» Data entries
▽

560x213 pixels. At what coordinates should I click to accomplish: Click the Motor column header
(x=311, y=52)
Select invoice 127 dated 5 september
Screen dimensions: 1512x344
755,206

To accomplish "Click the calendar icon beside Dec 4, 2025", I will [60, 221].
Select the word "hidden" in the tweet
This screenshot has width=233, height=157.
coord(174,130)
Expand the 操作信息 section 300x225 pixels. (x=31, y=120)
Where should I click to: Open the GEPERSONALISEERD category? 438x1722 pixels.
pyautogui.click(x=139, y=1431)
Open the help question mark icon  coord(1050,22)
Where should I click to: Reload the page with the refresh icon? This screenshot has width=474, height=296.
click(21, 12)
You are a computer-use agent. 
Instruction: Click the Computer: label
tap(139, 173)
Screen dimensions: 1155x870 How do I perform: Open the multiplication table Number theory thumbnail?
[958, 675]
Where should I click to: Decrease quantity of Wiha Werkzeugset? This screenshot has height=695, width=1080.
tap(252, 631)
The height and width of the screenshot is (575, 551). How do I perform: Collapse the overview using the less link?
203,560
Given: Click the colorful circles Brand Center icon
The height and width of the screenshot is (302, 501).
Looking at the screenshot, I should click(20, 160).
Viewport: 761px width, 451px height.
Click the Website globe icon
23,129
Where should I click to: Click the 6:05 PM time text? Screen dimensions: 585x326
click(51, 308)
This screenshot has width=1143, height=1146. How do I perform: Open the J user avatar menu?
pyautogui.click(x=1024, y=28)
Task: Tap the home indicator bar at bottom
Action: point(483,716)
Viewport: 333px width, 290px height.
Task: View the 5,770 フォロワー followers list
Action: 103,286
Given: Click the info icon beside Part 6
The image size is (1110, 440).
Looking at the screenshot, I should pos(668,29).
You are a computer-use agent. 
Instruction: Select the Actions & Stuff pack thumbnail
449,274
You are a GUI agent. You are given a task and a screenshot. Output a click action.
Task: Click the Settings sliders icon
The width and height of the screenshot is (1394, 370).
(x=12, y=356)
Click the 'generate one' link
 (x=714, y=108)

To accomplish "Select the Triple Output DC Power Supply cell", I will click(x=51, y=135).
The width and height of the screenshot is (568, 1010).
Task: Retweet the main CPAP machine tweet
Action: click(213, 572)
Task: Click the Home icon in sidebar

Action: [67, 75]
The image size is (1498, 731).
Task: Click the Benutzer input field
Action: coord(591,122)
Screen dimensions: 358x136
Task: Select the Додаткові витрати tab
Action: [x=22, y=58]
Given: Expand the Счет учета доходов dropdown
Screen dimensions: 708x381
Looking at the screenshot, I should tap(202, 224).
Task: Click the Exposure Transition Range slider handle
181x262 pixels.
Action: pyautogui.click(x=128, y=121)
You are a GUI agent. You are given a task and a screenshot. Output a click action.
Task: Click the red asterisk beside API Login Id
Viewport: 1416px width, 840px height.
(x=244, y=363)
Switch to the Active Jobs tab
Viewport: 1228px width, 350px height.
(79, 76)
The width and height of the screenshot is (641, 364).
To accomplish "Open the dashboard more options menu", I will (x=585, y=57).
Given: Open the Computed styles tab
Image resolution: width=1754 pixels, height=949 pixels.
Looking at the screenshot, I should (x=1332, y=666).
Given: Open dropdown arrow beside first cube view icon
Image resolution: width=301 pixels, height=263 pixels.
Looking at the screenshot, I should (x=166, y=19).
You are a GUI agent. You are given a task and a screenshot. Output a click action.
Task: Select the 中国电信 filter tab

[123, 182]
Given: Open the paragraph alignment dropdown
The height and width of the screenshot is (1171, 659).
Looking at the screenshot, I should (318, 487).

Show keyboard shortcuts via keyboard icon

△

» WHAT YOU SHOULD DO
Each line of the data is to be restated exactly.

» OUTPUT
560x213 pixels. At what coordinates should I click to accomplish: Click the Motor column header
(x=311, y=52)
Select invoice 127 dated 5 september
Screen dimensions: 1512x344
755,206

To accomplish "Click the calendar icon beside Dec 4, 2025", I will [60, 221].
Select the word "hidden" in the tweet
This screenshot has width=233, height=157.
coord(174,130)
Expand the 操作信息 section 300x225 pixels. (x=31, y=120)
Where should I click to: Open the GEPERSONALISEERD category? 438x1722 pixels.
pyautogui.click(x=139, y=1431)
Open the help question mark icon  coord(1050,22)
Where should I click to: Reload the page with the refresh icon? This screenshot has width=474, height=296.
click(21, 12)
You are a computer-use agent. 
Instruction: Click the Computer: label
tap(139, 173)
Screen dimensions: 1155x870 How do I perform: Open the multiplication table Number theory thumbnail?
[958, 675]
Where should I click to: Decrease quantity of Wiha Werkzeugset? This screenshot has height=695, width=1080.
tap(252, 631)
The height and width of the screenshot is (575, 551). How do I perform: Collapse the overview using the less link?
203,560
Given: Click the colorful circles Brand Center icon
The height and width of the screenshot is (302, 501).
Looking at the screenshot, I should click(20, 160).
Viewport: 761px width, 451px height.
Click the Website globe icon
23,129
Where should I click to: Click the 6:05 PM time text? Screen dimensions: 585x326
click(51, 308)
This screenshot has width=1143, height=1146. How do I perform: Open the J user avatar menu?
pyautogui.click(x=1024, y=28)
Task: Tap the home indicator bar at bottom
Action: point(483,716)
Viewport: 333px width, 290px height.
Task: View the 5,770 フォロワー followers list
Action: 103,286
Given: Click the info icon beside Part 6
The image size is (1110, 440).
Looking at the screenshot, I should pos(668,29).
You are a computer-use agent. 
Instruction: Select the Actions & Stuff pack thumbnail
449,274
You are a GUI agent. You are given a task and a screenshot. Output a click action.
Task: Click the Settings sliders icon
The width and height of the screenshot is (1394, 370).
(x=12, y=356)
Click the 'generate one' link
 (x=714, y=108)

To accomplish "Select the Triple Output DC Power Supply cell", I will click(x=51, y=135).
The width and height of the screenshot is (568, 1010).
Task: Retweet the main CPAP machine tweet
Action: click(213, 572)
Task: Click the Home icon in sidebar

Action: [67, 75]
The image size is (1498, 731).
Task: Click the Benutzer input field
Action: coord(591,122)
Screen dimensions: 358x136
Task: Select the Додаткові витрати tab
Action: [x=22, y=58]
Given: Expand the Счет учета доходов dropdown
Screen dimensions: 708x381
Looking at the screenshot, I should tap(202, 224).
Task: Click the Exposure Transition Range slider handle
181x262 pixels.
Action: pyautogui.click(x=128, y=121)
You are a GUI agent. You are given a task and a screenshot. Output a click action.
Task: Click the red asterisk beside API Login Id
Viewport: 1416px width, 840px height.
(x=244, y=363)
Switch to the Active Jobs tab
Viewport: 1228px width, 350px height.
(79, 76)
The width and height of the screenshot is (641, 364).
To accomplish "Open the dashboard more options menu", I will (x=585, y=57).
Given: Open the Computed styles tab
Image resolution: width=1754 pixels, height=949 pixels.
Looking at the screenshot, I should (x=1332, y=666).
Given: Open dropdown arrow beside first cube view icon
Image resolution: width=301 pixels, height=263 pixels.
Looking at the screenshot, I should (x=166, y=19).
You are a GUI agent. You are given a task and a screenshot. Output a click action.
Task: Select the 中国电信 filter tab

[123, 182]
Given: Open the paragraph alignment dropdown
The height and width of the screenshot is (1171, 659).
Looking at the screenshot, I should (318, 487).

Show keyboard shortcuts via keyboard icon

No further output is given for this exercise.